Late last year, I started a new full-time job, and I’ve now had to come to terms with the fact that I don’t have as much time to write reviews as I would like. I’m conscious that I want all of the books which I’ve particularly enjoyed to receive attention on the blog, but I haven’t had the chance to write down all of my thoughts about them.

I therefore thought that for the timebeing, I would adopt a new strategy, named Quarterly Picks. At the end of each quarter, I intend to collect together around ten books which I have relished during the last three months, which I want to draw attention to. For each, I will be sharing the official blurbs, and adding a little extra information here and there.

  1. Why We Swim by Bonnie Tsui (non-fiction; exercise; the great outdoors)

‘An immersive, unforgettable, and eye-opening perspective on swimming—and on human behavior itself.
 
We swim in freezing Arctic waters and piranha-infested rivers to test our limits. We swim for pleasure, for exercise, for healing. But humans, unlike other animals that are drawn to water, are not natural-born swimmers. We must be taught. Our evolutionary ancestors learned for survival; now, in the twenty-first century, swimming is one of the most popular activities in the world.

Why We Swim is propelled by stories of Olympic champions, a Baghdad swim club that meets in Saddam Hussein’s palace pool, modern-day Japanese samurai swimmers, and even an Icelandic fisherman who improbably survives a wintry six-hour swim after a shipwreck. New York Times contributor Bonnie Tsui, a swimmer herself, dives into the deep, from the San Francisco Bay to the South China Sea, investigating what about water—despite its dangers—seduces us and why we come back to it again and again.’

2. Teeth in the Back of My Neck by Monika Radojevic (poetry; powerful; hard-hitting; social commentary)

‘Written with profound depth and insight, the poems in Teeth in the Back of My Neck explore the joys, the confusions and the moments of sadness behind having one’s history scattered around the globe ­- and the way in which your identity is always worn on your skin, whether you like it or not.

Bristling with tension and beautifully realised, Monika Radojevic’s impressive debut collection is an introduction to one of the most exciting and impressive poets of her generation.’

3. My Friend Anna: The True Story of a Fake Heiress by Rachel Deloache Williams (non-fiction, memoir; true crime; scandal)

‘Vanity Fair photo editor Rachel DeLoache Williams’s new friend Anna Delvey, a self-proclaimed German heiress, was worldly and ambitious. She was also generous. When Anna proposed an all-expenses-paid trip to Marrakech, Rachel jumped at the chance. But when Anna’s credit cards mysteriously stopped working, the dream vacation quickly took a dark turn. Anna asked Rachel to begin fronting costs—first for flights, then meals and shopping, and, finally, for their $7,500-per-night private villa. Before Rachel knew it, more than $62,000 had been charged to her credit cards. Anna swore she would reimburse Rachel the moment they returned to New York.

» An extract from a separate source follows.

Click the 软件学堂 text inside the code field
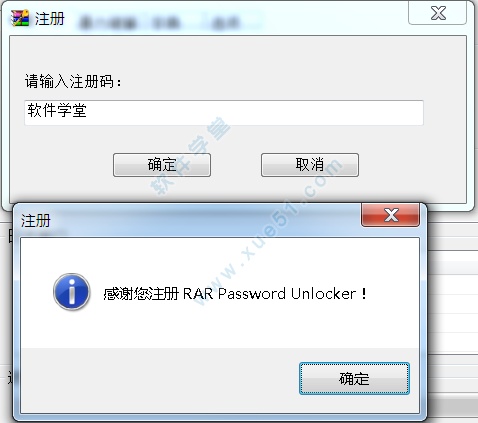pyautogui.click(x=57, y=110)
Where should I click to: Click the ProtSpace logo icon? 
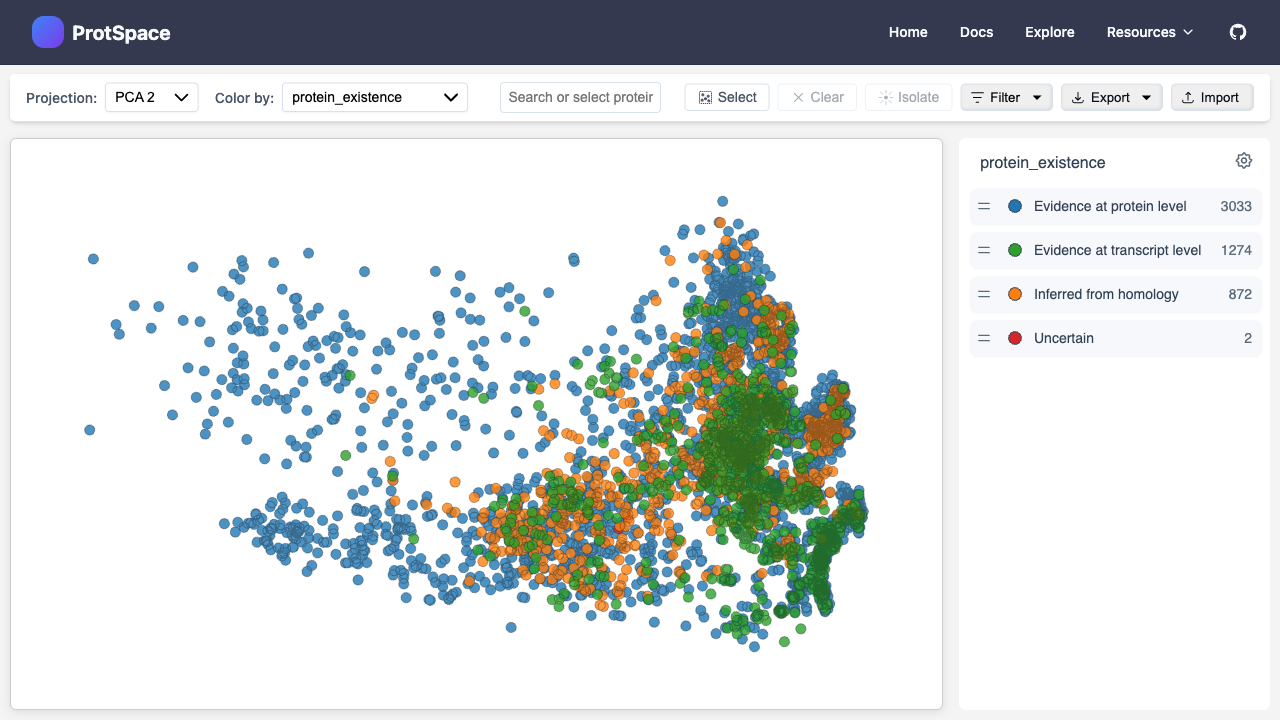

Back in Manhattan, the repayment never materialized, and a shocking pattern of deception emerged. Rachel learned that Anna had left a trail of deceit—and unpaid bills—wherever she’d been. Mortified, Rachel contacted the district attorney, and in a stunning turn of events, found herself helping to bring down one of the city’s most notorious con artists.’

4. Women in the Picture: Women, Art and the Power of Looking by Catherine McCormack (non-fiction, criticism; art; feminism; )

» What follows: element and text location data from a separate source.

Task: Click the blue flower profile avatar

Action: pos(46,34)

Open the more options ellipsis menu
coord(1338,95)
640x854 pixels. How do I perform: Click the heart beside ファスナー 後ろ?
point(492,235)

‘Women’s identity has long been stifled by a limited set of archetypes, found everywhere in pictures from art history’s classics to advertising, while women artists have been overlooked and held back from shaping more empowering roles.

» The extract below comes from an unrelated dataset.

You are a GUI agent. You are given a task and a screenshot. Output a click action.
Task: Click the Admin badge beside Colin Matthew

In this impassioned book, art historian Catherine McCormack asks us to look again at what these images have told us to value, opening up our most loved images – from those of Titian and Botticelli to Picasso and the Pre-Raphaelites. She also shows us how women artists – from Berthe Morisot to Beyoncé, Judy Chicago to Kara Walker – have offered us new ways of thinking about women’s identity, sexuality, race and power. 

Women in the Picture gives us new ways of seeing the art of the past and the familiar images of today so that we might free women from these restrictive roles and embrace the breadth of women’s vision.’

5. A Single Thread by Tracy Chevalier (historical fiction; embroidery; strong women)

‘1932. After the Great War took both her beloved brother and her fiancé, Violet Speedwell has become a “surplus woman,” one of a generation doomed to a life of spinsterhood after the war killed so many young men. Yet Violet cannot reconcile herself to a life spent caring for her grieving, embittered mother. After countless meals of boiled eggs and dry toast, she saves enough to move out of her mother’s place and into the town of Winchester, home to one of England’s grandest cathedrals. There, Violet is drawn into a society of broderers–women who embroider kneelers for the Cathedral, carrying on a centuries-long tradition of bringing comfort to worshippers.

Violet finds support and community in the group, fulfillment in the work they create, and even a growing friendship with the vivacious Gilda. But when forces threaten her new independence and another war appears on the horizon, Violet must fight to put down roots in a place where women aren’t expected to grow. Told in Chevalier’s glorious prose, A Single Thread is a timeless story of friendship, love, and a woman crafting her own life.’

6. Not on the Label by Felicity Lawrence (non-fiction; investigative; eye-opening)

‘In 2004 Felicity Lawrence published her ground-breaking book, Not on the Label, where, in a series of undercover investigations she provided a shocking account of what really goes into the food we eat. She discovered why beef waste ends up in chicken, why a single lettuce might be sprayed six times with chemicals before it ends up in our salad, why bread is full of water. And she showed how obesity, the appalling conditions of migrant workers, ravaged fields in Europe and the supermarket on our high street are all intimately connected. Her discoveries would change the way we thought about the UK food industry for ever. And, when the horsemeat scandal hit the headlines in 2013, her book seemed extraordinarily prescient once again. Now, in this new edition of her seminal work, Felicity Lawrence delves deeply into that scandal and uncovers how the great British public ended up eating horses.’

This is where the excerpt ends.